Comme il est actuellement question des substances et des moyens qui peuvent faire partie du régime habituel, il est nécessaire d’avertir qu’on doit rejeter tous les acides (agens chymiques ou menstrues) trop actifs et trop corrosifs ; substances qui (pour me servir de l’expression de je ne sais quel charlatan, étant sous la planète de Mars, ont une sorte d’activité furieuse et destructive). Il en faut dire autant des substances aromatiques qui ont trop d’acrimonie et de qualité mordicante.
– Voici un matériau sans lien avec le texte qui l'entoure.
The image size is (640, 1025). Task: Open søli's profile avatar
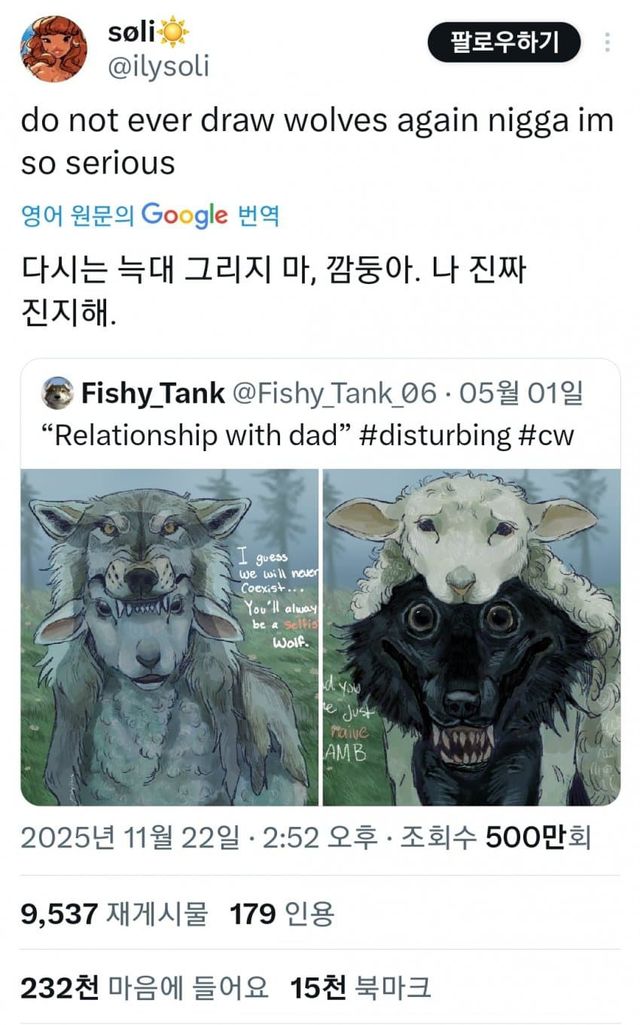tap(54, 48)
Mais il faut tâcher de tirer des substances précédentes des eaux ou liqueurs imprégnées de leurs qualités respectives ; non analogues à celles qu’on obtient par voie de distillation, d’expression ou de filtration, et qui contiennent trop de phlègme : encore moins à ces esprits ardens qu’on en peut extraire par le moyen de l’esprit de vin ; mais des liqueurs plus tempérées, ayant toutefois une certaine force, et d’où s’exhalent des vapeurs suaves, bénignes et restaurantes.

6. Mais de fréquentes saignées peuvent-elles contribuer à la prolongation de la vie ? C’est un point que nous n’oserions décider, et sur lequel il nous reste des doutes. Cependant nous croyons que ce moyen, tourné en habitude, peut être de quelque utilité, pourvu toutefois que les autres parties du régime soient appropriées au même but ; les effets naturels de la saignée étant d’évacuer les vieux sucs, et de les remplacer par de nouveaux.

7. Nous pensons aussi que certaines maladies dont l’effet est de faire maigrir excessivement le sujet qui en est atteint, étant traitées à fond et radicalement guéries, peuvent contribuer à prolonger la durée de la vie ; leur effet propre étant de substituer de nouveaux sucs aux anciens qu’elles ont consumés : car, comme le dit un médecin fameux, être convalescent, c’est rajeunir. Ainsi il faut donner aux sujets dont on veut prolonger la vie, des espèces de maladies artificielles, par le moyen des diètes rigoureuses et amaigrissantes, dont il sera question dans les articles suivans.

  1. Note WS : ce chapitre répond, en fait, au thème de recherche n° 9.